As defined by the dictionary, narrative is the storytelling, the way the author relates their tale. 'Didn't fall in love with the narrative' is a point where both Kirsten Manges and Elise Proulx agree. Two rejections on a partial because they did not fall in love with the narrative.
There's something so hazy, so nebulous, about the phrase. The idea of the story was intriguing enough, based on the query, but start in on the actual novel and there's no love. What's the budding author to do? If you can't tell a story, you can't write, isn't that it?
I've been analyzing and tearing apart one novel after another, to learn the craft. I write, get critiqued, and have become very aware of POV changes, continuity, a level of suspense, but now I'm wondering if I've crafted my way into dullness. Does the prose now drag because it's become ordinary and boring? Have I learned too much and gone stilted in an attempt to craft something polished?
Could be that I've got a style of writing, the 'voice', that isn't everyone's cuppa. I've read novels that spend reams of paper in descriptions and details, and that's not the sort of narrative I love, but clearly some literary agent goes for it.

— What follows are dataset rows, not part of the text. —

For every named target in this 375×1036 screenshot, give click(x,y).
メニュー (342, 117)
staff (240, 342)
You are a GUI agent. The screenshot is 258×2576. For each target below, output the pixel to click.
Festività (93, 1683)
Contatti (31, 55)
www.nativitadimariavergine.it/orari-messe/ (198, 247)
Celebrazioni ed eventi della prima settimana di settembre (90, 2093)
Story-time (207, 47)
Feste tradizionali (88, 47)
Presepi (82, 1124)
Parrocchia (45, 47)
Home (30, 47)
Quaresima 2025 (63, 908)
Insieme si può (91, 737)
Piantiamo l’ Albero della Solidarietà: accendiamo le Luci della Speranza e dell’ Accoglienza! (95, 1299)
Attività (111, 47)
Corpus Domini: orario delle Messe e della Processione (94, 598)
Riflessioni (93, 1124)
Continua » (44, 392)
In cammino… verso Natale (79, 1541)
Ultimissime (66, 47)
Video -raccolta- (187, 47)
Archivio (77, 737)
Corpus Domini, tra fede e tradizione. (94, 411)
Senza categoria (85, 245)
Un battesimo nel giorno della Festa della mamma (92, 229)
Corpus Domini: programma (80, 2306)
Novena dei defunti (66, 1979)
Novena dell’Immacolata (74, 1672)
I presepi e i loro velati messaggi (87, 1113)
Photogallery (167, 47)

Impossible to second guess or figure out what the rejection is suggesting, if it suggests anything at all beyond no thanks. This being the dog days of August, there's little chance of getting a response to a query anyway, so it's back to waiting for the shorter days of autumn to hunt down someone who will fall in love with my prose. And then there's always the off chance that I'll get the historical fiction rough draft finished and polished, tack on a happy ending, and send it off. Rumor is, there's a demand out there for good historical romance.